*** Block opens ***
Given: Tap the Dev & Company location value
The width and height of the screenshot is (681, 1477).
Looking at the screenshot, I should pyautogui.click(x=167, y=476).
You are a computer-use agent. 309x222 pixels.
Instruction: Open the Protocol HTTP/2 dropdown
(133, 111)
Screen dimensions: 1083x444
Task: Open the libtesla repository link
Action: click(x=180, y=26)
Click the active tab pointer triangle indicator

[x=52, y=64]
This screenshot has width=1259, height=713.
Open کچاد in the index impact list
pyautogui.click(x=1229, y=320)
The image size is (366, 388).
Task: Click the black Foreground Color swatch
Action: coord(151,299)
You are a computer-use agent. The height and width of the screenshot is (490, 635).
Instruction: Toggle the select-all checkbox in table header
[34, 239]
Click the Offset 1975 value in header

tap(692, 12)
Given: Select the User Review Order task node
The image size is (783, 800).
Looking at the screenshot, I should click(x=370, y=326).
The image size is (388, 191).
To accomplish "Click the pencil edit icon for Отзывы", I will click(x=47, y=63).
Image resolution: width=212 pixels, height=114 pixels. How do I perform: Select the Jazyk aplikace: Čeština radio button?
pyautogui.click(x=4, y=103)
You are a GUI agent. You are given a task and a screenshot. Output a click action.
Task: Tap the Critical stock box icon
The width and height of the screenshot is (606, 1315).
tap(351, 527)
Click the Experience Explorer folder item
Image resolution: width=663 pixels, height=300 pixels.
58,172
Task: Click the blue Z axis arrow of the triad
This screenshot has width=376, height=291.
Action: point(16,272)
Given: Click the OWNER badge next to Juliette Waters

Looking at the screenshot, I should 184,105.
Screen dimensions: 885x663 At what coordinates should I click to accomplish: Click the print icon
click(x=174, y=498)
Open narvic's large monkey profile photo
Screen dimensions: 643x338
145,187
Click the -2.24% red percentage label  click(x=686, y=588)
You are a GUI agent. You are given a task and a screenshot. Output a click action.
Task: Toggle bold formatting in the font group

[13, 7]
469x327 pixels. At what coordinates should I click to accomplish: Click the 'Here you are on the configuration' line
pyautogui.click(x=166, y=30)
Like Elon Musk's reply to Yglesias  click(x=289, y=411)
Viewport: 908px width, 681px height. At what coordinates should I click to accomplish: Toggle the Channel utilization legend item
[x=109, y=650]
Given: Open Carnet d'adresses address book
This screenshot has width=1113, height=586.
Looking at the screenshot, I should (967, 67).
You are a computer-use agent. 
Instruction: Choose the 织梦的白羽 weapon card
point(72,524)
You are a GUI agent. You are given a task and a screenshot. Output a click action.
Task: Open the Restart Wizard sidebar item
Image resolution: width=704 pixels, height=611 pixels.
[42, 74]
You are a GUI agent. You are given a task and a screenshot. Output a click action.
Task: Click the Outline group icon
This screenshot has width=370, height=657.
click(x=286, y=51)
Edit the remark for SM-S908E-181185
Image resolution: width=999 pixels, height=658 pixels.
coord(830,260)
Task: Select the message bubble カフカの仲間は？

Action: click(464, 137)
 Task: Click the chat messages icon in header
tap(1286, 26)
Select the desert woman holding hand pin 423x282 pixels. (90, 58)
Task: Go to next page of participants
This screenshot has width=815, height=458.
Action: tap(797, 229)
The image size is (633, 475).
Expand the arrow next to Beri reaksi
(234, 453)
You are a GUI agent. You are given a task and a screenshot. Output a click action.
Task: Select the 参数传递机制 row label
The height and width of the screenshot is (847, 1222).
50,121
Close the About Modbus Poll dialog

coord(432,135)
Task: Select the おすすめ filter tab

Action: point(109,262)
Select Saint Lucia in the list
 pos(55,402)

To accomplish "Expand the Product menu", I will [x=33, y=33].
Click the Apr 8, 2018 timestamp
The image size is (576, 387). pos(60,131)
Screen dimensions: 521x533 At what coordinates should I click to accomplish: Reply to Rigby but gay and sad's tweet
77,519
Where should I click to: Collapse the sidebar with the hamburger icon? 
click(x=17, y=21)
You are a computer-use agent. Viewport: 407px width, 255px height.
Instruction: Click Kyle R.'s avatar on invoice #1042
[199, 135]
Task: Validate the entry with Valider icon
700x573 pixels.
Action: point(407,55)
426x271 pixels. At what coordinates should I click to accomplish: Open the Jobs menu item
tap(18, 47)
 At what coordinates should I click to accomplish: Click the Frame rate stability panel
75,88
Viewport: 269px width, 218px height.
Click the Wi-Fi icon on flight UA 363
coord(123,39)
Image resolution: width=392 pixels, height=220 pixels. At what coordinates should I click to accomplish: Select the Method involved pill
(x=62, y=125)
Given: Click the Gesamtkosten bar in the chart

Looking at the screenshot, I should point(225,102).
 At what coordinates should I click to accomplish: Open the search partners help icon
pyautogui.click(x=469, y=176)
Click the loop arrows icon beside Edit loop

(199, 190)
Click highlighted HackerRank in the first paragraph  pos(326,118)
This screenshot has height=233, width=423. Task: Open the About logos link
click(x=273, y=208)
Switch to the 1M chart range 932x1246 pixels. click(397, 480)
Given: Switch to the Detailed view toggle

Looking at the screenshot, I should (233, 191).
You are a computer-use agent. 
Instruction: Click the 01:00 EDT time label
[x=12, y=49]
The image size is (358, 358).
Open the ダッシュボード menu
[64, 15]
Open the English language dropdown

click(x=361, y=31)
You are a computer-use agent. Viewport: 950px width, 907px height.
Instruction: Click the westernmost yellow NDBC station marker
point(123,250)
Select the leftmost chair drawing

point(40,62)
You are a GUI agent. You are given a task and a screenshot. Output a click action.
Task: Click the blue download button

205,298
*** Block closes ***
__WHAT TO PRODUCE__:
Write the listing out again, matching every line exactly.

__SOLUTION TO THE PROBLEM__:
Given: Tap the Dev & Company location value
The width and height of the screenshot is (681, 1477).
Looking at the screenshot, I should pyautogui.click(x=167, y=476).
You are a computer-use agent. 309x222 pixels.
Instruction: Open the Protocol HTTP/2 dropdown
(133, 111)
Screen dimensions: 1083x444
Task: Open the libtesla repository link
Action: click(x=180, y=26)
Click the active tab pointer triangle indicator

[x=52, y=64]
This screenshot has width=1259, height=713.
Open کچاد in the index impact list
pyautogui.click(x=1229, y=320)
The image size is (366, 388).
Task: Click the black Foreground Color swatch
Action: coord(151,299)
You are a computer-use agent. The height and width of the screenshot is (490, 635).
Instruction: Toggle the select-all checkbox in table header
[34, 239]
Click the Offset 1975 value in header

tap(692, 12)
Given: Select the User Review Order task node
The image size is (783, 800).
Looking at the screenshot, I should click(x=370, y=326).
The image size is (388, 191).
To accomplish "Click the pencil edit icon for Отзывы", I will click(x=47, y=63).
Image resolution: width=212 pixels, height=114 pixels. How do I perform: Select the Jazyk aplikace: Čeština radio button?
pyautogui.click(x=4, y=103)
You are a GUI agent. You are given a task and a screenshot. Output a click action.
Task: Tap the Critical stock box icon
The width and height of the screenshot is (606, 1315).
tap(351, 527)
Click the Experience Explorer folder item
Image resolution: width=663 pixels, height=300 pixels.
58,172
Task: Click the blue Z axis arrow of the triad
This screenshot has width=376, height=291.
Action: point(16,272)
Given: Click the OWNER badge next to Juliette Waters

Looking at the screenshot, I should 184,105.
Screen dimensions: 885x663 At what coordinates should I click to accomplish: Click the print icon
click(x=174, y=498)
Open narvic's large monkey profile photo
Screen dimensions: 643x338
145,187
Click the -2.24% red percentage label  click(x=686, y=588)
You are a GUI agent. You are given a task and a screenshot. Output a click action.
Task: Toggle bold formatting in the font group

[13, 7]
469x327 pixels. At what coordinates should I click to accomplish: Click the 'Here you are on the configuration' line
pyautogui.click(x=166, y=30)
Like Elon Musk's reply to Yglesias  click(x=289, y=411)
Viewport: 908px width, 681px height. At what coordinates should I click to accomplish: Toggle the Channel utilization legend item
[x=109, y=650]
Given: Open Carnet d'adresses address book
This screenshot has width=1113, height=586.
Looking at the screenshot, I should (967, 67).
You are a computer-use agent. 
Instruction: Choose the 织梦的白羽 weapon card
point(72,524)
You are a GUI agent. You are given a task and a screenshot. Output a click action.
Task: Open the Restart Wizard sidebar item
Image resolution: width=704 pixels, height=611 pixels.
[42, 74]
You are a GUI agent. You are given a task and a screenshot. Output a click action.
Task: Click the Outline group icon
This screenshot has width=370, height=657.
click(x=286, y=51)
Edit the remark for SM-S908E-181185
Image resolution: width=999 pixels, height=658 pixels.
coord(830,260)
Task: Select the message bubble カフカの仲間は？

Action: click(464, 137)
 Task: Click the chat messages icon in header
tap(1286, 26)
Select the desert woman holding hand pin 423x282 pixels. (90, 58)
Task: Go to next page of participants
This screenshot has width=815, height=458.
Action: tap(797, 229)
The image size is (633, 475).
Expand the arrow next to Beri reaksi
(234, 453)
You are a GUI agent. You are given a task and a screenshot. Output a click action.
Task: Select the 参数传递机制 row label
The height and width of the screenshot is (847, 1222).
50,121
Close the About Modbus Poll dialog

coord(432,135)
Task: Select the おすすめ filter tab

Action: point(109,262)
Select Saint Lucia in the list
 pos(55,402)

To accomplish "Expand the Product menu", I will [x=33, y=33].
Click the Apr 8, 2018 timestamp
The image size is (576, 387). pos(60,131)
Screen dimensions: 521x533 At what coordinates should I click to accomplish: Reply to Rigby but gay and sad's tweet
77,519
Where should I click to: Collapse the sidebar with the hamburger icon? 
click(x=17, y=21)
You are a computer-use agent. Viewport: 407px width, 255px height.
Instruction: Click Kyle R.'s avatar on invoice #1042
[199, 135]
Task: Validate the entry with Valider icon
700x573 pixels.
Action: point(407,55)
426x271 pixels. At what coordinates should I click to accomplish: Open the Jobs menu item
tap(18, 47)
 At what coordinates should I click to accomplish: Click the Frame rate stability panel
75,88
Viewport: 269px width, 218px height.
Click the Wi-Fi icon on flight UA 363
coord(123,39)
Image resolution: width=392 pixels, height=220 pixels. At what coordinates should I click to accomplish: Select the Method involved pill
(x=62, y=125)
Given: Click the Gesamtkosten bar in the chart

Looking at the screenshot, I should point(225,102).
 At what coordinates should I click to accomplish: Open the search partners help icon
pyautogui.click(x=469, y=176)
Click the loop arrows icon beside Edit loop

(199, 190)
Click highlighted HackerRank in the first paragraph  pos(326,118)
This screenshot has height=233, width=423. Task: Open the About logos link
click(x=273, y=208)
Switch to the 1M chart range 932x1246 pixels. click(397, 480)
Given: Switch to the Detailed view toggle

Looking at the screenshot, I should (233, 191).
You are a computer-use agent. 
Instruction: Click the 01:00 EDT time label
[x=12, y=49]
The image size is (358, 358).
Open the ダッシュボード menu
[64, 15]
Open the English language dropdown

click(x=361, y=31)
You are a computer-use agent. Viewport: 950px width, 907px height.
Instruction: Click the westernmost yellow NDBC station marker
point(123,250)
Select the leftmost chair drawing

point(40,62)
You are a GUI agent. You are given a task and a screenshot. Output a click action.
Task: Click the blue download button

205,298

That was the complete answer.